Fair users can get sometimes get temporary and partial relief through the rulemaking process run by the Copyright Office, but that only underscores the fundamental problem: Section 1201(a) of the DMCA turned the right to make fair uses into a contingent privilege that you have to beg for in advance – with no binding legal standards to protect your right to speak.
That’s why we sued the government on behalf of security researcher Matthew Green and technologist bunnie Huang, working with law firm Wilson Sonsini Goodrich & Rosati. The case is now on appeal, and we’ve just concluded the briefing, with amicus support from law professors, disability rights advocates, filmmakers, and more.

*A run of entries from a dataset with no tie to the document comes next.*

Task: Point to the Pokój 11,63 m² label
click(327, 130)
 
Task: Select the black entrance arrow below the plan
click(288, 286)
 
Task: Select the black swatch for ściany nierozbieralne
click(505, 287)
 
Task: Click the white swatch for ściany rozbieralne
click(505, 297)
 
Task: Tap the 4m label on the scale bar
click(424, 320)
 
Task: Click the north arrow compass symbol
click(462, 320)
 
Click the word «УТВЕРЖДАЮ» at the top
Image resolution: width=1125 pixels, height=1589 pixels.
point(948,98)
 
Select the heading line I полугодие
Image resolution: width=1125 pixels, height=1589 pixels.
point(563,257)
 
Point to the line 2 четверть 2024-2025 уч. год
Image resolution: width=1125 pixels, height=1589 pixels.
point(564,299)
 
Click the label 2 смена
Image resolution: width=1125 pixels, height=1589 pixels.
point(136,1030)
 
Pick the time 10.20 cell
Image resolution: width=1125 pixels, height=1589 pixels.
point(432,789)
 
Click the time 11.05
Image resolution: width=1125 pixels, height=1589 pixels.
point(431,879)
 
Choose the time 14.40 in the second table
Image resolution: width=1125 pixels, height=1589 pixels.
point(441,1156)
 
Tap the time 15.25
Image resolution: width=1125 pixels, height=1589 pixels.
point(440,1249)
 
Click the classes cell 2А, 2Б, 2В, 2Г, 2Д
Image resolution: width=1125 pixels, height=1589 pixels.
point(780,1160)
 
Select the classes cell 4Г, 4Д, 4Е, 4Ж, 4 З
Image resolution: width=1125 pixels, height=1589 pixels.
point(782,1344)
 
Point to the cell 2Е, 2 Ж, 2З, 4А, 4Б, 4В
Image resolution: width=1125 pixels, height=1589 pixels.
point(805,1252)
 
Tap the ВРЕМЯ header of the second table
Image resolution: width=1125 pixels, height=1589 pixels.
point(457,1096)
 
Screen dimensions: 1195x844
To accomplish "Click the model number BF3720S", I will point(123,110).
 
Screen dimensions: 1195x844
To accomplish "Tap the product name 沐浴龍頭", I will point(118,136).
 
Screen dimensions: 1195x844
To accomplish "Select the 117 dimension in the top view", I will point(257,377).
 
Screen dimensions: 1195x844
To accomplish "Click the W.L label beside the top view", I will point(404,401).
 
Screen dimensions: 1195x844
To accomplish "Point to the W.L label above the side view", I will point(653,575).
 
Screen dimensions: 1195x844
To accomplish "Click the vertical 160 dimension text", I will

The government defends the law by arguing that it only burdens conduct, not speech. Nonsense: the law is a direct ban on accessing information so that it can be communicated and adapted. It also directly bans providing instructions on how to do this in the form of software or a service. It restricts a wide range of legitimate speech, without adding much if anything to the government’s arsenal of tools to combat actual copyright infringement. Since someone circumventing in order to infringe is already an infringer, the law primarily impacts people who are circumventing for a non-infringing purpose, such as research, education, or just to enjoy the e-book they bought.
This disastrous law has interfered with creativity, research, and innovation for far too long. We hope the Court of Appeals for the D.C. Circuit agrees and restores the traditional balance between rightsholders and subsequent speakers.